Le personnel et les étudiants du College of Engineering font des présentations visant à faire exactement cela dans les lycées du Massachusetts. Nous parlons aux étudiants des Grands Défis de la National Academy of Engineering, ces opportunités extraordinaires d’avoir un impact profond sur notre qualité de vie. Les étudiants semblent stupéfaits d’apprendre que les ingénieurs ne passent pas leurs journées à faire des maths et des sciences, isolés dans des box, mais qu’ils travaillent plutôt dans des équipes de professionnels divers, créant de nouvelles technologies passionnantes qui améliorent les soins de santé, permettent de produire des énergies alternatives, nous rendent plus sûrs, améliorent la communication, renforcent nos infrastructures sociales, etc. Ils sont surpris d’apprendre qu’une formation d’ingénieur peut les préparer de manière holistique à des rôles de direction dans des organisations, même s’ils ne restent pas ingénieurs à vie. Dès qu’ils apprennent ce que fait un ingénieur, ils sont extrêmement enthousiastes. Il est révélateur que leurs enseignants soient également surpris par cette perspective et ces informations, ce qui doit changer si nous voulons exploiter la créativité innée des enfants. Mais, il n’en faut pas beaucoup pour faire une grande différence.
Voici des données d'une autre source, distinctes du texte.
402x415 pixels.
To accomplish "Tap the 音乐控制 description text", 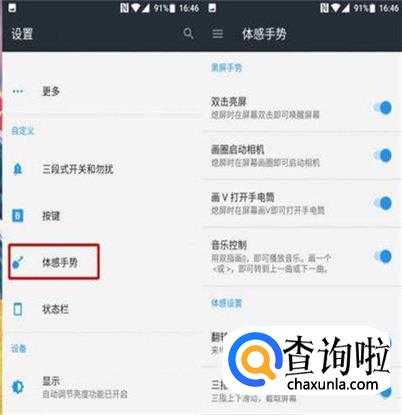I will coord(271,263).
Récemment, ma fille, enseignante en 5e année, m’a invité à parler du processus et du concept d’invention avec ses élèves. Nous avons discuté des plus grandes inventions de tous les temps (parmi ces élèves de CM2, seule l’ampoule d’Edison est plus importante que le lecteur DVD portable). Après mon départ, Mme Lutchen a demandé aux enfants de m’écrire une carte de remerciement, sans les coacher sur ce qu’ils devaient dire. Quelques extraits :
« Peut-être que je ferai une invention un jour », « J’ai beaucoup appris sur la façon dont on peut inventer quelque chose en le rendant plus facile et moins cher ou simplement en inventant quelque chose que personne n’a jamais inventé » et, mon préféré, « J’aime l’ingénierie et je veux être ingénieur quand je serai grand. »
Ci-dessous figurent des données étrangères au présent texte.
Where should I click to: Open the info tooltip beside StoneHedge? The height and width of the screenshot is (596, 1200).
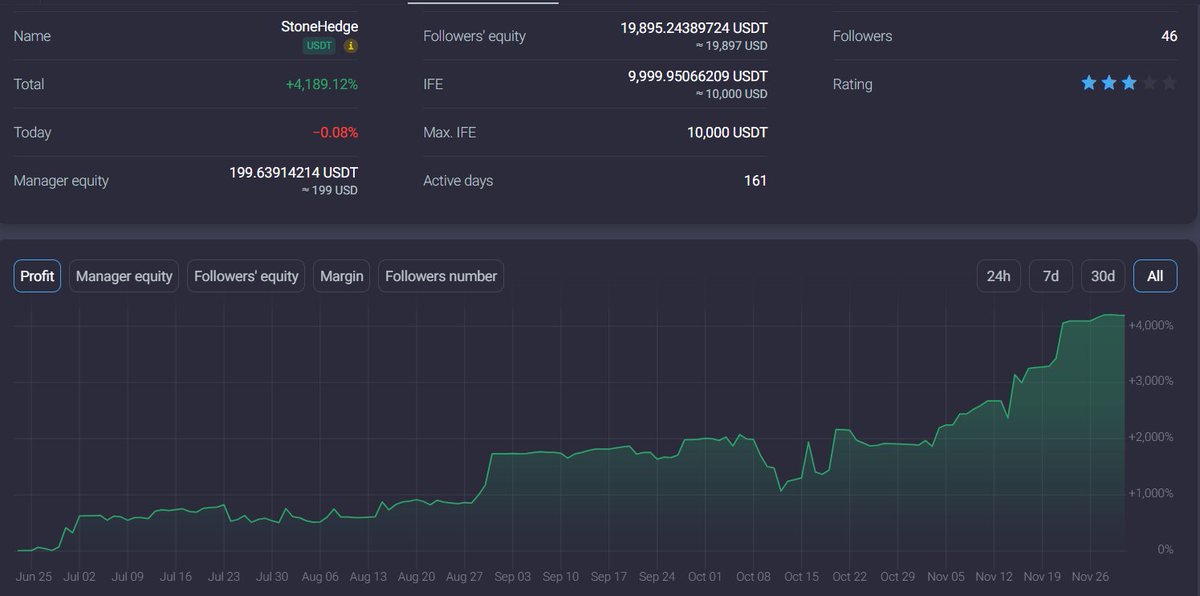(x=348, y=44)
Presque toutes les notes des enfants avaient des thèmes similaires. Je les évoque non pas pour me vanter, mais parce que je suis certain que notre domaine a produit de nombreuses personnes diplômées en ingénierie qui auraient pu transmettre un niveau similaire de clarté et de passion à ces enfants. Imaginez simplement que nous mettions à l’échelle et amplifiions un peu plus cette approche à l’échelle nationale.
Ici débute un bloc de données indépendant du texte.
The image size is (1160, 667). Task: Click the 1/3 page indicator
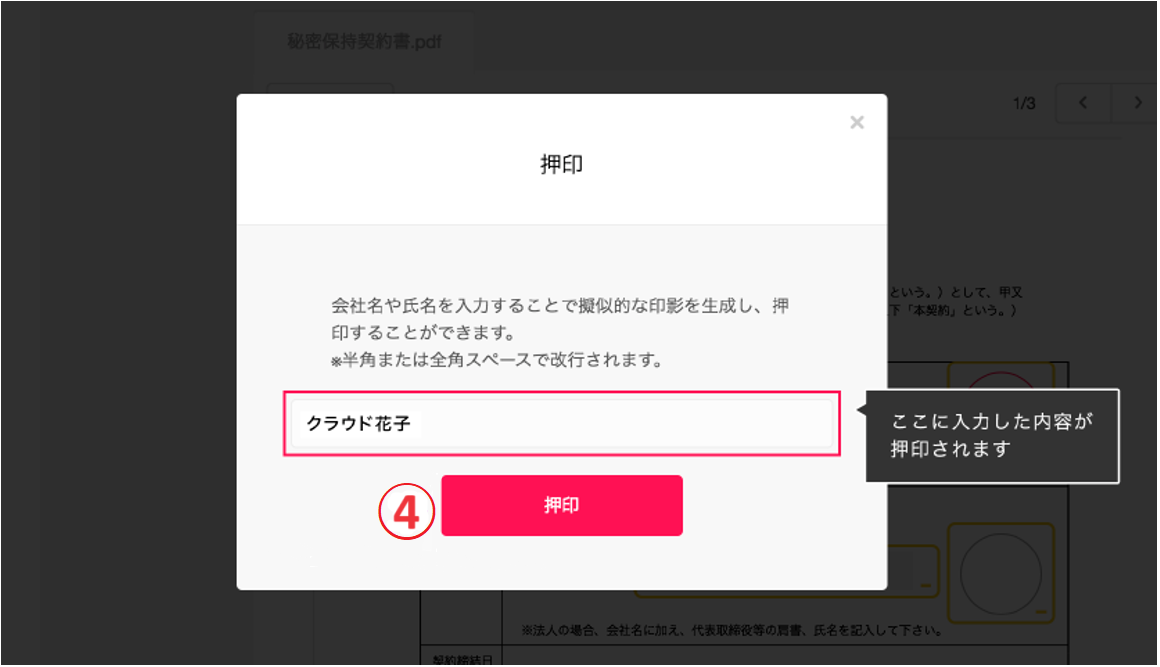(x=1024, y=104)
Nous devons tous jouer un rôle dans la création d’un pipeline d’étudiants qui sont enthousiastes à l’idée d’être les innovateurs de demain. Nous sommes à la croisée des chemins en ce qui concerne l’avenir économique de ce pays. Avec la bonne éducation et les bons investissements, ce pays solidifiera un pipeline de personnes poussées à participer à l’avantage innovant et nous serons une puissance économique pendant longtemps.
Cet essai est initialement paru dans le numéro d’automne 2010 de The Engineer.